For, my brethren, we live in times in which the faith of many has been wrecked; in which a wretched philosophy, like a mortal venom, spreads in secret, and undertakes to justify abominations and vices, against the belief of future punishment and rewards. This evil has passed from the palaces of the great even to the people, and every where the piety of the just is insulted by the discourses of irreligion and the maxims of freethinking.

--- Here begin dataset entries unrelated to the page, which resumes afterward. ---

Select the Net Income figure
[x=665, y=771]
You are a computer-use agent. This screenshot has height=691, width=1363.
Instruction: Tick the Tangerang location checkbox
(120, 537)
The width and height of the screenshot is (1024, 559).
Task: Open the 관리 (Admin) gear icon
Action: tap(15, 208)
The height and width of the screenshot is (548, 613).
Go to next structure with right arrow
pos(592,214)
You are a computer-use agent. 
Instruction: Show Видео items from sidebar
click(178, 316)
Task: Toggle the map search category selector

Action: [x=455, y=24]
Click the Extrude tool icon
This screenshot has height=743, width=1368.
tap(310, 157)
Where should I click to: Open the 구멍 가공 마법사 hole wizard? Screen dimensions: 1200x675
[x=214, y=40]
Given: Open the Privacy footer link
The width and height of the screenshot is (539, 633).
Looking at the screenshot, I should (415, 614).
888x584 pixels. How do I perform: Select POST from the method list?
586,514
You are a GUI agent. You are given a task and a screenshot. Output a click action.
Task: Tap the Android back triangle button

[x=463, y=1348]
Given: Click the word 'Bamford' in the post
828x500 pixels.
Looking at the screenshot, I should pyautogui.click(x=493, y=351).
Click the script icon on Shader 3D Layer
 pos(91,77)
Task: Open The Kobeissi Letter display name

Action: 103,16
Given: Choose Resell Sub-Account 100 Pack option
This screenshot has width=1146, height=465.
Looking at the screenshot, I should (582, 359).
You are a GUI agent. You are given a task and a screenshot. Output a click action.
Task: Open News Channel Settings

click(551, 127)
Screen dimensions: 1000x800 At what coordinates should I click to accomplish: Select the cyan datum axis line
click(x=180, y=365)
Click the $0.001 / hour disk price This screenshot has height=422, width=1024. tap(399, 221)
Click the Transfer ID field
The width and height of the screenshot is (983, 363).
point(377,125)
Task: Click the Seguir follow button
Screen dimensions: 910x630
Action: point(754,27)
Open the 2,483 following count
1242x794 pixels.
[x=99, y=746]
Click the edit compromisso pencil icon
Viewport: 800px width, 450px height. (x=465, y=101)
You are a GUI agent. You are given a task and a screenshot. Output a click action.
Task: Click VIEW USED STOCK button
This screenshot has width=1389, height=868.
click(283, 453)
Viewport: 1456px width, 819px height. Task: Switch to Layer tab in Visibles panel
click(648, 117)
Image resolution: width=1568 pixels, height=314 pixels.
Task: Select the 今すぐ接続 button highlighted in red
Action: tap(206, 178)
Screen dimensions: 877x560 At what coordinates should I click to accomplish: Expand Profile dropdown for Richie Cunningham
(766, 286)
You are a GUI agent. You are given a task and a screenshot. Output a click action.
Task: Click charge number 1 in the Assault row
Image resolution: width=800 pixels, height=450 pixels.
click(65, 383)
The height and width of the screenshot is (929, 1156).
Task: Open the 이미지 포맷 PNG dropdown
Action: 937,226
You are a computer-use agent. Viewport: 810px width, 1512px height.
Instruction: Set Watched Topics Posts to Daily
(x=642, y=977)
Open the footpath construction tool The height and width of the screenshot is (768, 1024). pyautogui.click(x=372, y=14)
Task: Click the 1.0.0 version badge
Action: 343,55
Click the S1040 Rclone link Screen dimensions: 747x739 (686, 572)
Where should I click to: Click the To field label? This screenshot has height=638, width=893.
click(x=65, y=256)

And, certainly, I am not surprised that dissolute men should doubt of a future state, and endeavour to combat or weaken a truth so capable of disturbing their criminal sensualities. It is horrible to look forward to everlasting misery. The world has no pleasure which can endure a thought so shocking; consequently, it has always endeavoured to efface it from the heart and mind of man. It well knows, that the belief of a future state is a troublesome check on the human passions, and that it will never succeed in making tranquil and resolute libertines, without having first made unbelievers.

Let us deprive, then, the corruption of the human heart of so wretched and weak a support: let us prove to dissolute souls that they shall survive their debaucheries; that all dies not with the body; that this life shall finish their crimes, but not their misery; and, more completely to* confound impiety, let us attack it in the vain pretexts on which it depends.

First. Who knows, say the impious, that all dies not with us? Is that other life, of which we are told, quite certain? Who has ever returned to inform us of it?

Secondly. Is it worthy of the majesty of God, say they again, to demean himself by any attention to what passes among men? What matters it to him, that worms of the earth, like us, murder, deceive, and tear each other, live in luxury or in temperance? Is it not presumptuous in any man to suppose that an Almighty God is occupied with him?

Lastly. What likelihood, add they, that God, having made man such as he is, will punish, as crimes, inherent inclinations to pleasure which nature has given us. Behold the philosophy of the voluptuary; the uncertainty of a future state; the majesty of God, which a vile creature cannot offend; and the weakness of man, which, being born with him, he would be unjust of it to constitute a crime.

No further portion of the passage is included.